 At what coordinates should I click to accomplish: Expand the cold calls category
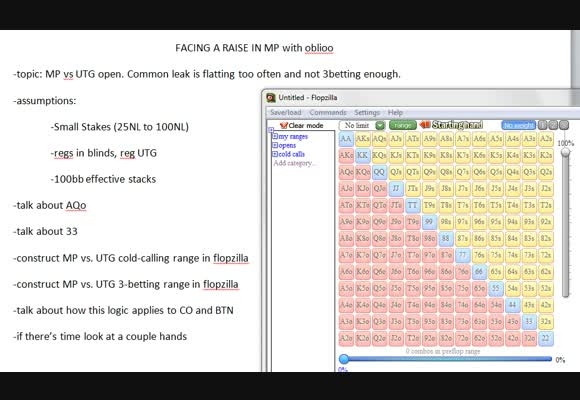(275, 154)
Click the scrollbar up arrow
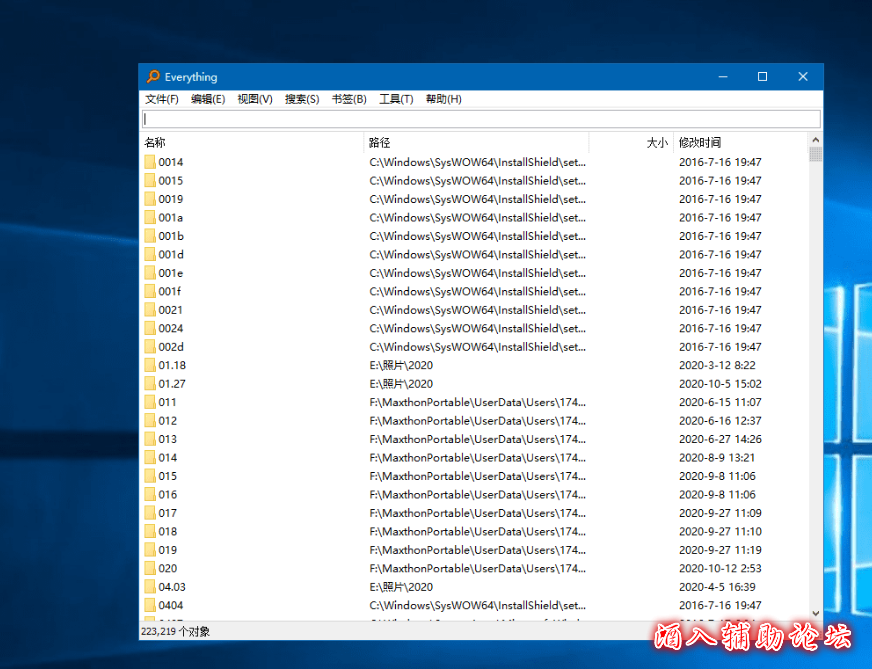 tap(816, 141)
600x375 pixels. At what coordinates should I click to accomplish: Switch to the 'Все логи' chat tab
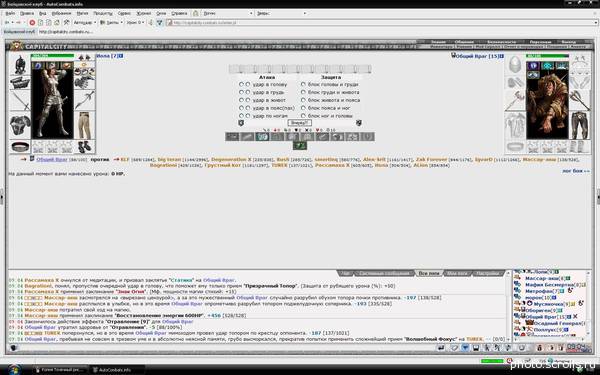[429, 273]
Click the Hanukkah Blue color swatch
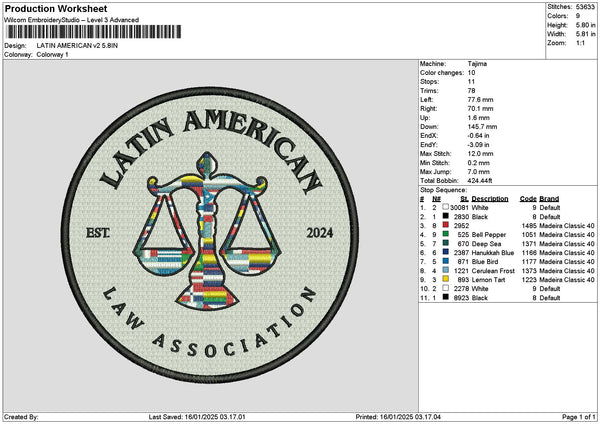600x424 pixels. coord(445,252)
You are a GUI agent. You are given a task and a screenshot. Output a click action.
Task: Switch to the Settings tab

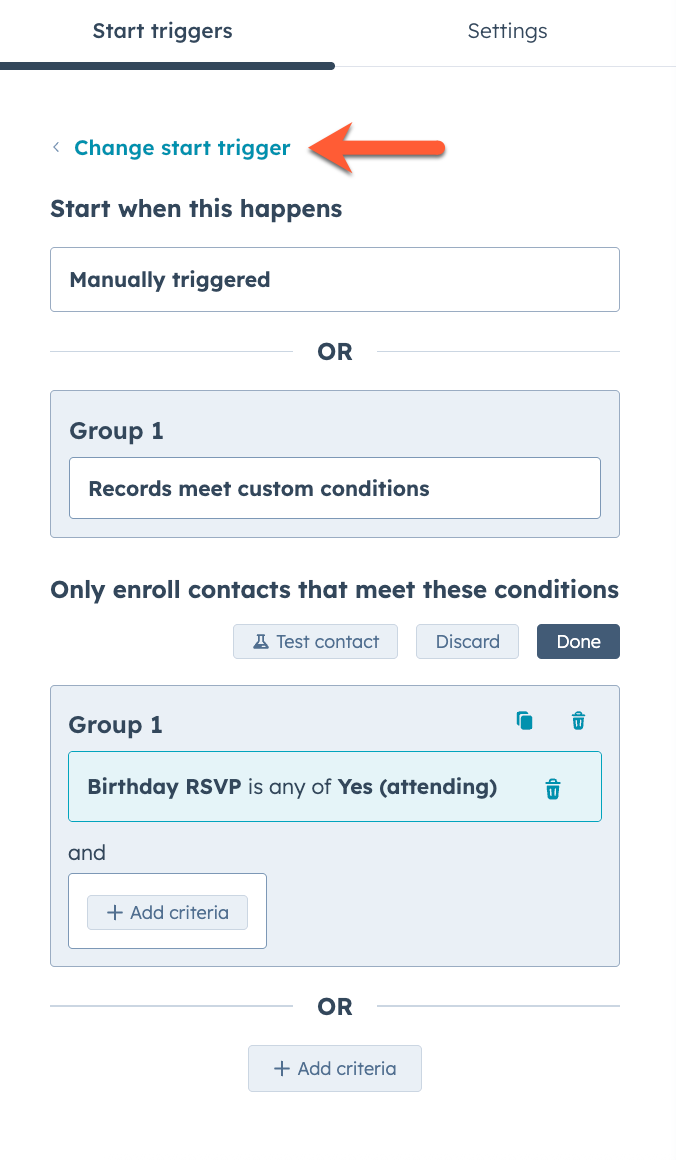(507, 31)
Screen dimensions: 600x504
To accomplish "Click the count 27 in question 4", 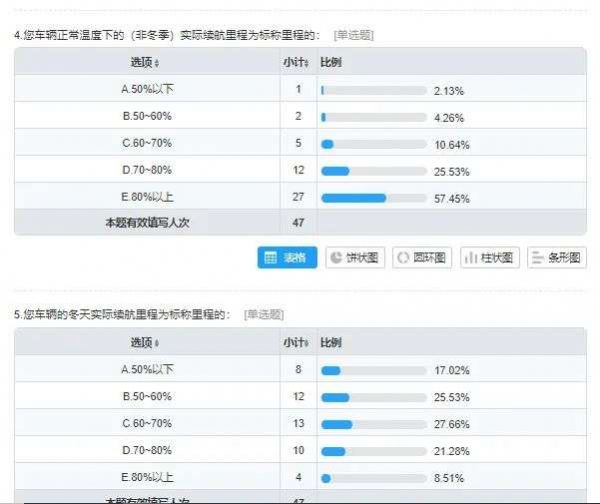I will [x=298, y=198].
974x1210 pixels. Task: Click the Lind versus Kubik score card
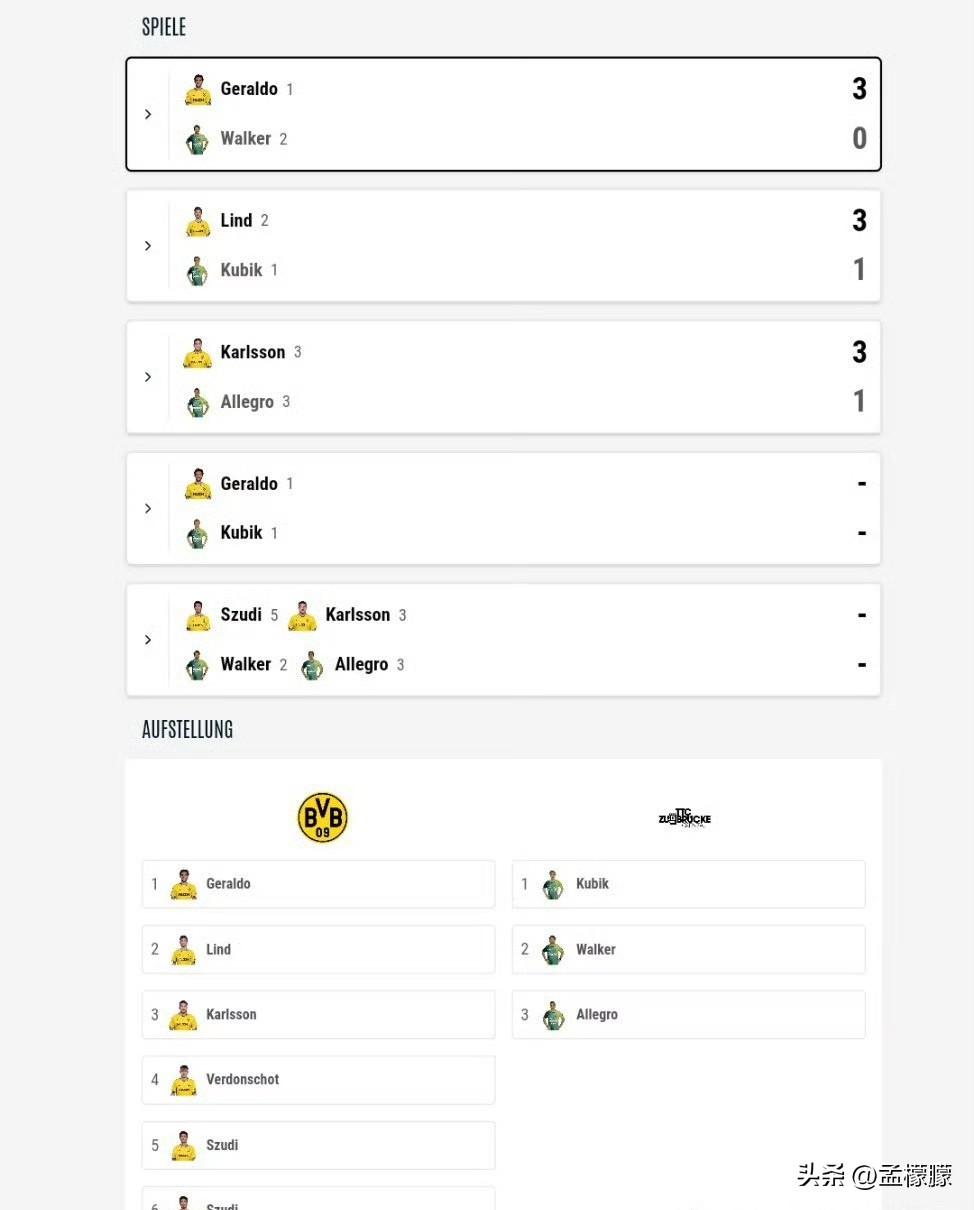(x=503, y=246)
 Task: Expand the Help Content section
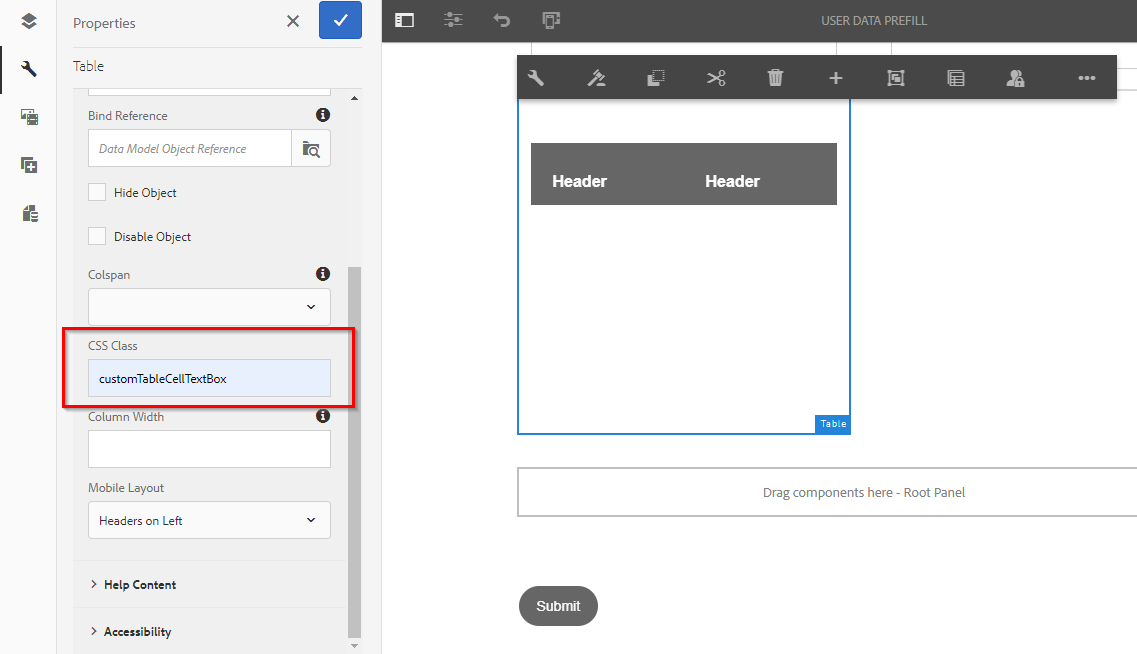(140, 584)
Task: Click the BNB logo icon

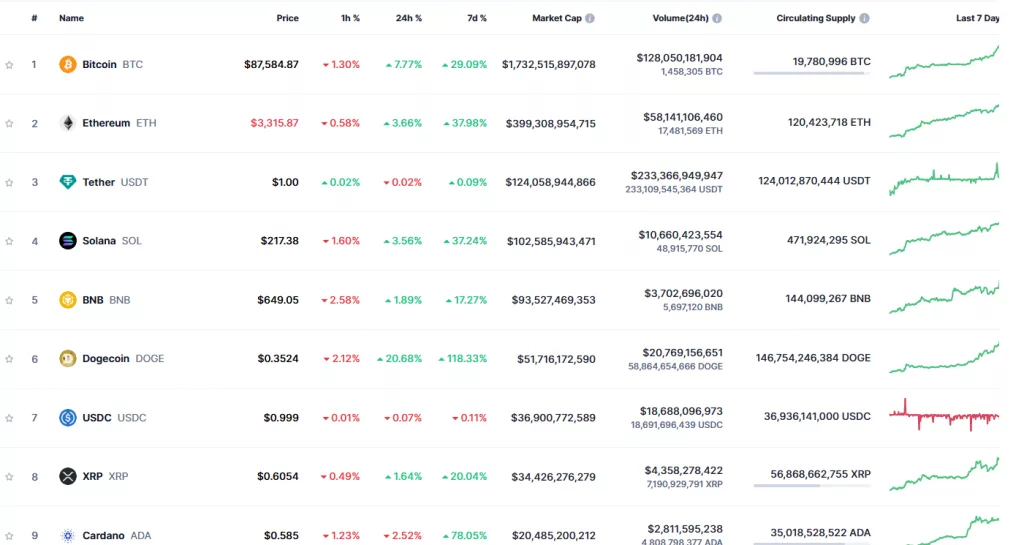Action: [x=68, y=299]
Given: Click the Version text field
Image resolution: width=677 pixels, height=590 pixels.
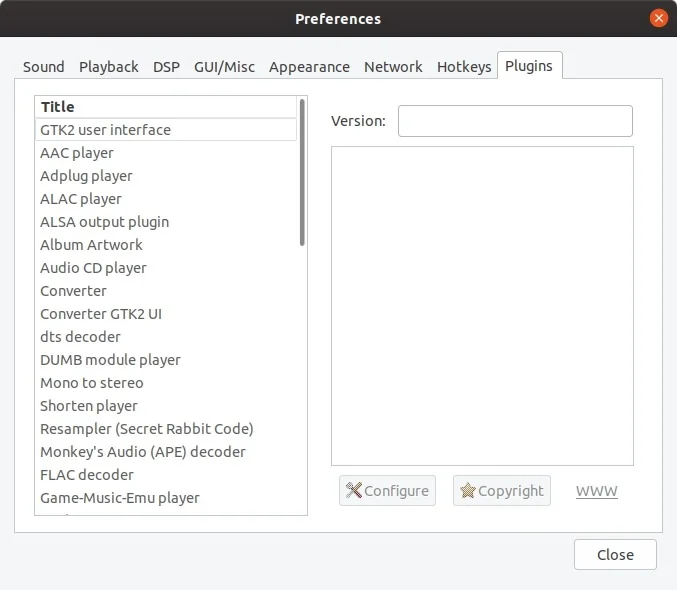Looking at the screenshot, I should pyautogui.click(x=515, y=121).
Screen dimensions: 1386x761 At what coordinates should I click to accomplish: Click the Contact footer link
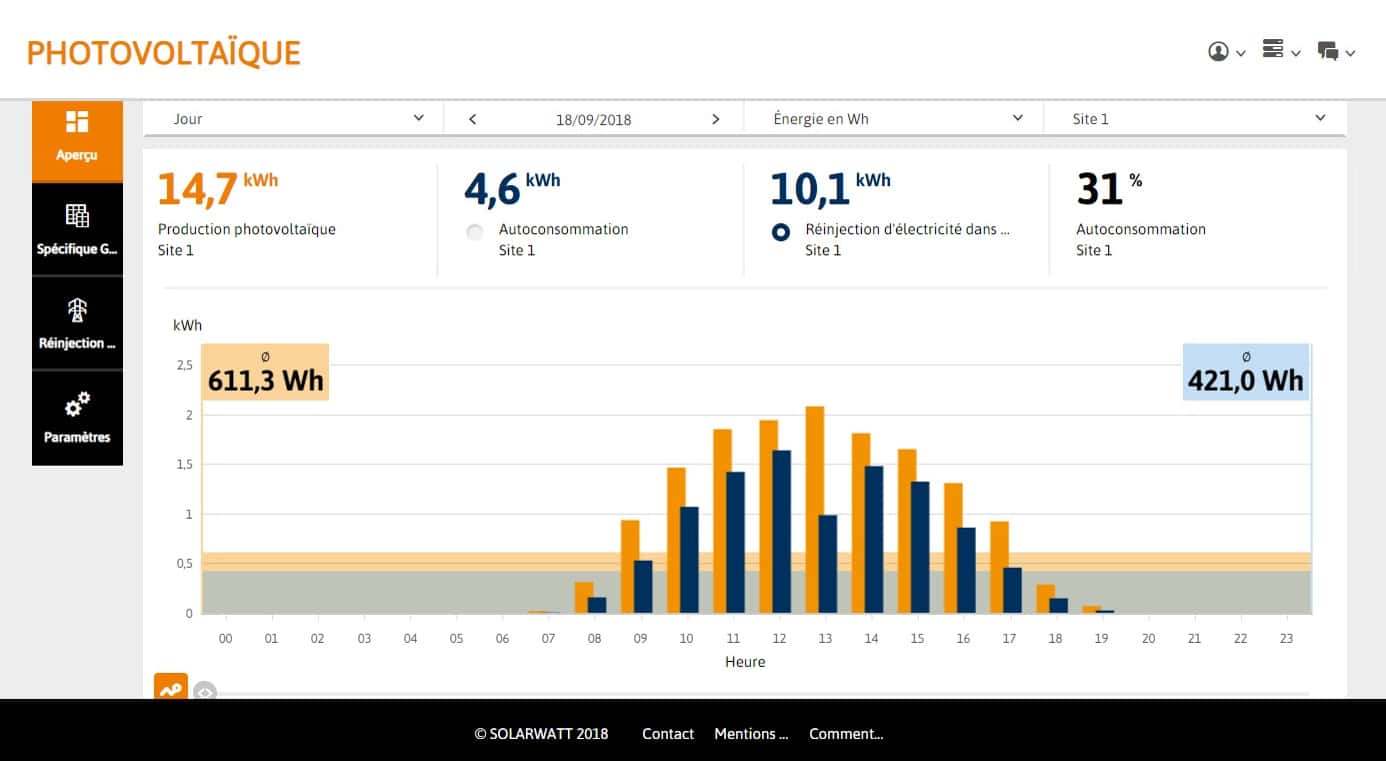click(667, 734)
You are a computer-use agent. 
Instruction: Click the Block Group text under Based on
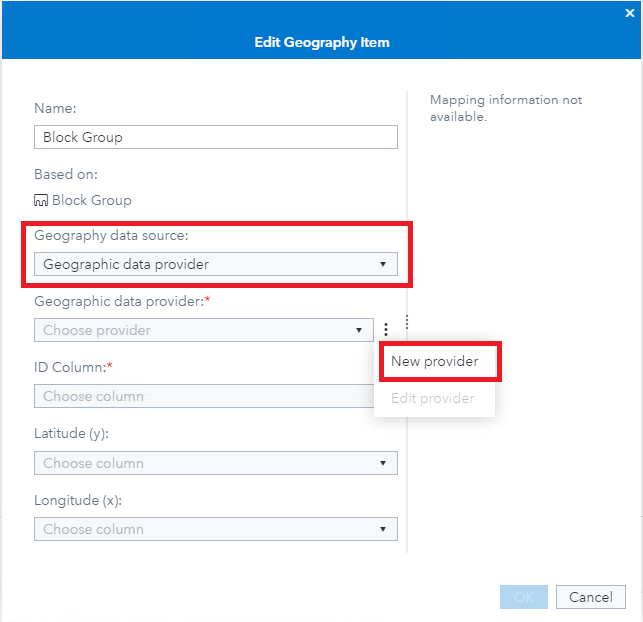(x=91, y=200)
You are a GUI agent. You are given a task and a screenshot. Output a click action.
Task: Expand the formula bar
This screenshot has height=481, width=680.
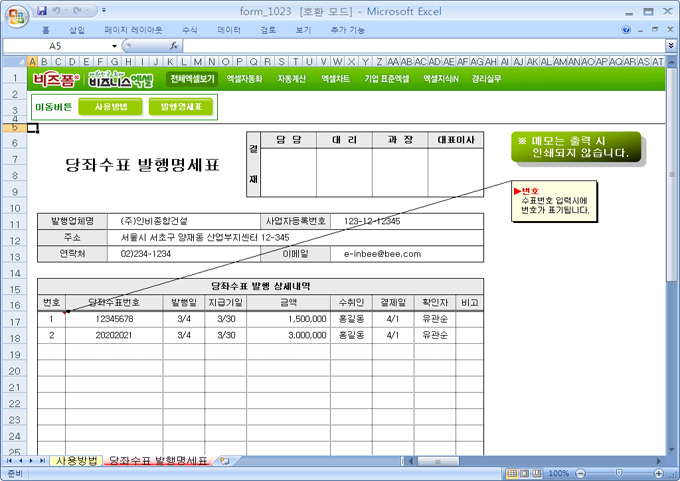[669, 46]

— The task —
Transcribe exactly the lines that go from the one holding "Task: Expand the Help Content section" through the last line of the entries, both included, and nothing besides them. Do not include any pictures.

— Final answer —
 Task: Expand the Help Content section
(140, 584)
Task: Click the BNB logo icon

Action: [x=68, y=299]
Given: Click the Version text field
Image resolution: width=677 pixels, height=590 pixels.
Looking at the screenshot, I should pyautogui.click(x=515, y=121).
Screen dimensions: 1386x761 At what coordinates should I click to accomplish: Click the Contact footer link
click(667, 734)
You are a computer-use agent. 
Instruction: Click the Block Group text under Based on
(x=91, y=200)
You are a GUI agent. You are given a task and a screenshot. Output a click action.
Task: Expand the formula bar
This screenshot has height=481, width=680.
[669, 46]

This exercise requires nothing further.